[Start of READING PASSAGE]

This is something her instructor is working with her. I hear `look up, look up, look up` all the time! :lol: 

Thank you so much, you`re so very helpful.


----------



## LizzieE (Jun 1, 2012)

I just wanted to pipe in and say that I think it is great that you are so engaged in your daughter's lessons. My mom doesn't know much about horses, but over the years she has tried her best to understand and help me in any way she can. Looking for advice from all of us horse lovers online was a great idea! Good for you!


----------



## heymckate (Nov 23, 2010)

Your daughter seems to be progressing nicely! And I agree--way to go that you're interested in her lessons and wanting to ask the right questions!

Her holding her two-point position going towards the jump isn't uncommon for beginner riders. As she gets better and gets the "feel" of the jump better, her instructor will likely at some point have her stop it. But it's a good training tool to get beginner jumpers into a good position over fences--this way they don't get left behind.


----------



## BlondieHorseChic (May 6, 2011)

It all depends on the riders progress and the instructors way of teaching. I was taught when I 'upgraded' to the next level horse which also ment a little higher jumps.
Yes, in my experience there are different ways to jump. Most people tend to do what they feel most comfortable with. In fact not to long ago people would hardly get into a 2 point and some riders would just collapse on their horses neck over the jumps. I don't really know if one is better than the other. I just jump how I feel most comfortable and whatever is best for my horse. ( he is still learning o jump so we get a weirs jump every now and then so I really have to work at feeling for when he is going to jump)

Your welcome!!!
And I am really glad you are trying to understand what goes on in your daughters lessons. My parents would just drop me off and leave. They only watched me ride at shows.


----------



## horselessmom (Apr 20, 2012)

LizzieE said:


> I just wanted to pipe in and say that I think it is great that you are so engaged in your daughter's lessons. My mom doesn't know much about horses, but over the years she has tried her best to understand and help me in any way she can. Looking for advice from all of us horse lovers online was a great idea! Good for you!


I`m trying! 



heymckate said:


> Your daughter seems to be progressing nicely! And I agree--way to go that you're interested in her lessons and wanting to ask the right questions!
> 
> Her holding her two-point position going towards the jump isn't uncommon for beginner riders. As she gets better and gets the "feel" of the jump better, her instructor will likely at some point have her stop it. But it's a good training tool to get beginner jumpers into a good position over fences--this way they don't get left behind.


Good to know, thank you.



BlondieHorseChic said:


> It all depends on the riders progress and the instructors way of teaching. I was taught when I 'upgraded' to the next level horse which also ment a little higher jumps.
> Yes, in my experience there are different ways to jump. Most people tend to do what they feel most comfortable with. In fact not to long ago people would hardly get into a 2 point and some riders would just collapse on their horses neck over the jumps. I don't really know if one is better than the other. I just jump how I feel most comfortable and whatever is best for my horse. ( he is still learning o jump so we get a weirs jump every now and then so I really have to work at feeling for when he is going to jump)
> 
> Your welcome!!!
> And I am really glad you are trying to understand what goes on in your daughters lessons. My parents would just drop me off and leave. They only watched me ride at shows.


This is interesting about different ways to jump. If I compare to tennis, for example, there are several `correct` ways to hit a forehand with good form, and there are also ways to hit it with poor form and still have a powerful shot most of the time (but this risks injury), and there there`s such poor form that it won`t let you hit the ball with any decent consistency.

[End of READING PASSAGE]
[Start of DATASET SECTION]

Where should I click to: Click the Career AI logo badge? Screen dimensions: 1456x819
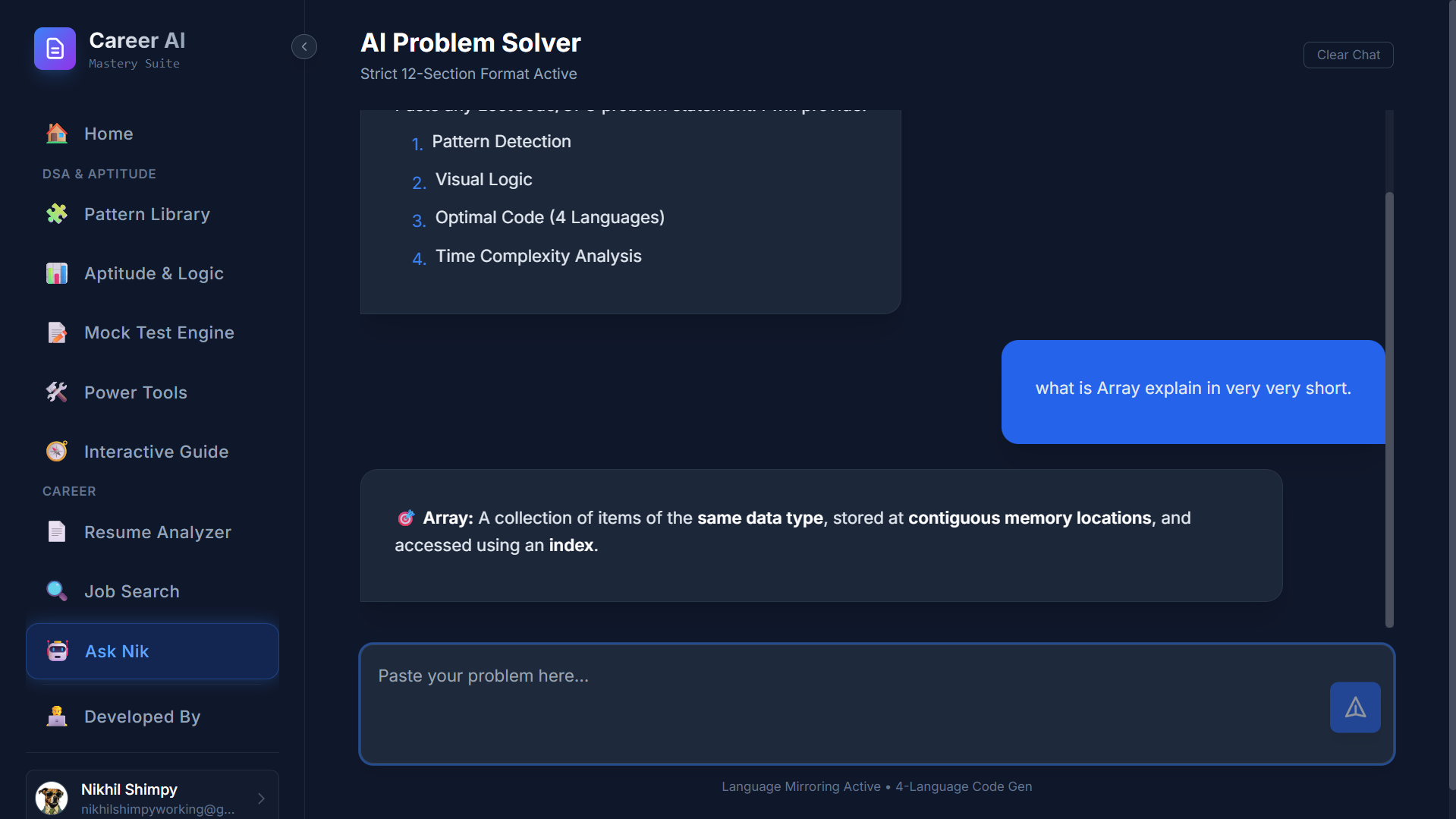point(54,48)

[End of DATASET SECTION]

YOUR TASKS:
- a) Name every user who has a post heading in the forum thread about a daughter's riding lessons.
- b) In the forum thread about a daughter's riding lessons, duplicate the part starting with "This is something" and going on through "(Jun 1, 2012)".
- c) Go on with the forum thread about a daughter's riding lessons from the point where it stops.

RESPONSE LIST:
- a) LizzieE, heymckate, BlondieHorseChic, horselessmom

- b)
This is something her instructor is working with her. I hear `look up, look up, look up` all the time! :lol: 

Thank you so much, you`re so very helpful.


----------



## LizzieE (Jun 1, 2012)

- c)
What elements should always be present in a jump for the form to be good, and in what elements more variation is allowed for to account for personal preference etc?

Thanks.


----------



## Cinder (Feb 20, 2011)

I remember posting in your other thread! It's great to see how your daughter has progressed.



> What elements should always be present in a jump for the form to be good, and in what elements more variation is allowed for to account for personal preference etc?


In my opinion, basic good form over a jump is:

*Heels down, legs at girth.
*The rider should be in two-point or at least something similar. Not over-jumping but still allowing the horse to get over the jump easily. 
*There should be some sort of release, so the horse doesn't get caught in the mouth and become sour to jumping. 
*Chin and eyes should be up, either looking at the next jump or barn wall. 



> This makes sense. At what point do they start teaching not to approach at 2-point? From my point of view she`s such a new rider, I`m surprised she`d doing jumping at all. But she loves it, and it seems that the instructor is safety oriented. So hopefully that`s okay.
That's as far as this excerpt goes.